WHITE PLAINS, N.Y. – Westchester County Executive Rob Astorino announced Thursday that he would appeal a county judge's ruling barring the Public Works and Transportation commissioner from sitting on a three-person board that approves all county expenditures and contracts. Westchester County Judge Barry Warhit also prohibited the Board of Acquisition and Contract from meeting this week while he reviews a dispute over the board's makeup.

Ned McCormack, a spokesperson for Astorino, said the Republican administration is immediately asking the Appellate Division of state Supreme Court to vacate the restraining order against Commissioner Jay Pisco's place on the board.

McCormack said Warhit's ruling that the Acquisition and Contract Board can meet only if an immediate safety concern or other emergency necessitates it would jeopardize "the livelihoods of the people and businesses involved with the contracts."

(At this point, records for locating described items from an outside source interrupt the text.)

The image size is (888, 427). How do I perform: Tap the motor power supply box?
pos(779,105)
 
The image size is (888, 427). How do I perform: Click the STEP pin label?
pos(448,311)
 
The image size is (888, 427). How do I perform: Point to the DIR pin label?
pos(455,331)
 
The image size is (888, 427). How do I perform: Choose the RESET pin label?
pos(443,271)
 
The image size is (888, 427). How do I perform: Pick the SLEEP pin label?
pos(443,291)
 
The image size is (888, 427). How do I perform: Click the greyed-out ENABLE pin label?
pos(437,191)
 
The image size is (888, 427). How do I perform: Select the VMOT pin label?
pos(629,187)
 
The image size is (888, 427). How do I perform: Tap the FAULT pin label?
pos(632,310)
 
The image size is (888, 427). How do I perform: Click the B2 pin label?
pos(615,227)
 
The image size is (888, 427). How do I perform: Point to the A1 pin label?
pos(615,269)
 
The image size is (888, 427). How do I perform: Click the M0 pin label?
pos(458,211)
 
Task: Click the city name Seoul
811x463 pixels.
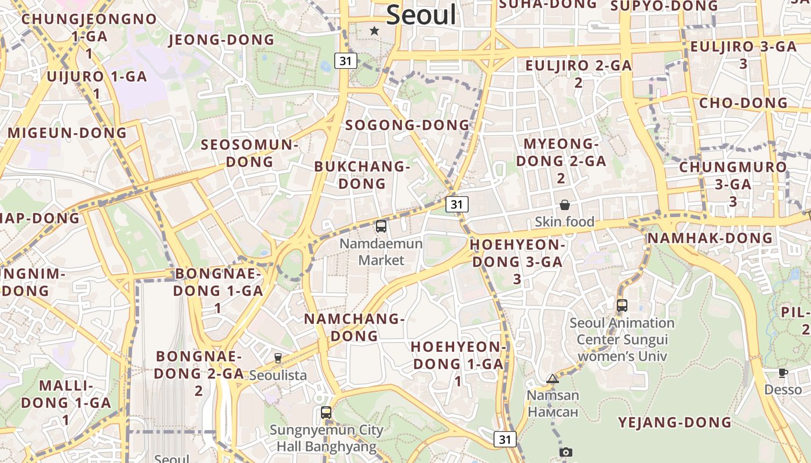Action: (421, 14)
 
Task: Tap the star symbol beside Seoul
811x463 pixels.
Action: (375, 31)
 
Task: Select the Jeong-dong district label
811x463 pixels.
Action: (221, 40)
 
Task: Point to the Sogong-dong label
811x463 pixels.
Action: (407, 125)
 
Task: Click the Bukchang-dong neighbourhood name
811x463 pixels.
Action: (362, 175)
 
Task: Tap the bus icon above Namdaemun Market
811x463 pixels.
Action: (381, 226)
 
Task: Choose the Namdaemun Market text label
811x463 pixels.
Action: (381, 252)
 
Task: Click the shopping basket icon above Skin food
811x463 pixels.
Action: (565, 205)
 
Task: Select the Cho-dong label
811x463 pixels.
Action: (744, 103)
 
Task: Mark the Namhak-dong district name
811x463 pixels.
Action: (710, 238)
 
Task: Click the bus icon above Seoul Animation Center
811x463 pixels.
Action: (622, 305)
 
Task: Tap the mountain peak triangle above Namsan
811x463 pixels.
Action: (553, 379)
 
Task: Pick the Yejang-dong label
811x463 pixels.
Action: (675, 422)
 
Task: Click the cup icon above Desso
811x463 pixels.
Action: (783, 373)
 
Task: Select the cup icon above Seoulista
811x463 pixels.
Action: (278, 358)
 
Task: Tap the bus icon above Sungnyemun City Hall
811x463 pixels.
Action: (326, 413)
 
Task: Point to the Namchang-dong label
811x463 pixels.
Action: (354, 327)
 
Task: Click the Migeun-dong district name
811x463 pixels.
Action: (67, 133)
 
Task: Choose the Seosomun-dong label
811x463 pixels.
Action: (249, 153)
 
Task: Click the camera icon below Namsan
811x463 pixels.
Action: (566, 452)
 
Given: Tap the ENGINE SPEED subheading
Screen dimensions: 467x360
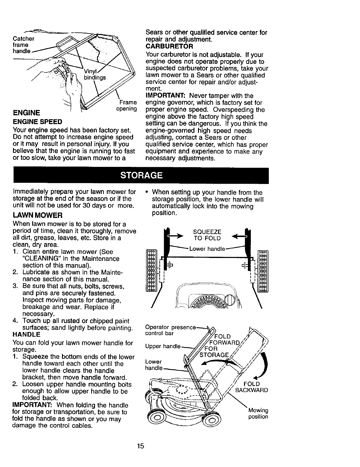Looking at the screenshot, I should [x=37, y=122].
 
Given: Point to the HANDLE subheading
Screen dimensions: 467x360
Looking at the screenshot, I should [x=27, y=335].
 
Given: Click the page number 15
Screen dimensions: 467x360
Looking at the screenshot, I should [x=140, y=446].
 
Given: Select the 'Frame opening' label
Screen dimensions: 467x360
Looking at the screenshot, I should [x=127, y=106].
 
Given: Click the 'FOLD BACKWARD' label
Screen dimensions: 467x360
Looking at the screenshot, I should [x=252, y=387].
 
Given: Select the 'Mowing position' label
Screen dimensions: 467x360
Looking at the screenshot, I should [x=258, y=413].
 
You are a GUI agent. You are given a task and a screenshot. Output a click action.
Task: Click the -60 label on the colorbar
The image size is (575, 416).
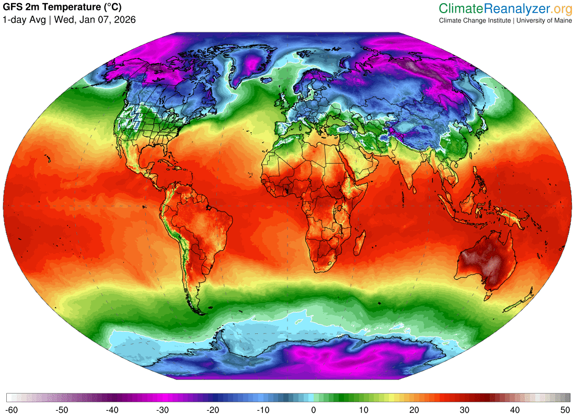13,409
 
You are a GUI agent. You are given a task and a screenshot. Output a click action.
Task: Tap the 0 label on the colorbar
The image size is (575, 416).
314,409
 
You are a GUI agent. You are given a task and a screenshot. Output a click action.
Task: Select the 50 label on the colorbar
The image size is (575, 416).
565,409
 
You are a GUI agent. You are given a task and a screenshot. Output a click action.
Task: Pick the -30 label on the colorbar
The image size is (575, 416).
163,409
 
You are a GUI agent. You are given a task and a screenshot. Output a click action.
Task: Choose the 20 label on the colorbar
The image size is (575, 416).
414,409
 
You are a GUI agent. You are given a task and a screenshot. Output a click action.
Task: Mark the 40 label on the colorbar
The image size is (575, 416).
514,409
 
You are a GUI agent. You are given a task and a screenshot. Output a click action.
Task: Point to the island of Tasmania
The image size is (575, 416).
488,296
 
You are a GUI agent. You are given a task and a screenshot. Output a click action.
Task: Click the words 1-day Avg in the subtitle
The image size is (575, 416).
24,20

Rental space for Civil Service exams, group transportation services for seniors, odor-control engineering work at the north Yonkers pump station, and agreements with the Westchester Library Service and the Don Bosco Community Center are frozen because of the ruling, McCormack said.

Board of Legislators Chair Kenneth Jenkins (D-Yonkers) said he and Vice Chair Lyndon Williams (D-Mount Vernon) and Majority Leader Peter Harckham (D-Katonah) were validated by the ruling.

"This particular board controls the $80 million worth of contracts in the past three months that have been enacted. We really need to make sure that it's done right and that we’re protecting the people and the assets of Westchester," Jenkins said. "The judge opined from the bench this morning and said that this is so serious because that $19 million worth of contracts was on the table for today and there was a probability that we would be exposing the people of Westchester to litigation."

Democratic lawmakers argue that they voted down Astorino's appointment of Pisco as commissioner of the Department of Public Works and Transportation. The administration says the rejection vote prevented Pisco's nomination from going to a committee, not from serving as the commissioner. 

The legislators said a February law permanently replaced the Public Works and Transportation commissioner's spot on the Board of Acquisition and Contract with the budget director. The county executive and chair of the Board of Legislators occupy the two other spots. Astorino's team views the law as void because, they say, altering a branch of government's power requires the public's approval in a referendum.

"These three legislators are usurping the authority of the people and the county executive and flaunting their own responsibilities to follow lawful procedures for adoption of the law," McCormack said. "Ultimately, the Astorino administration is confident that it will win."

Although Warhit has not formally ruled on the merit of the law, his Thursday ruling mentioned that the budget director and all commissioners are selected by Astorino, so swapping them on the board wouldn't alter the executive branch's power.

The case's next court date is April 9.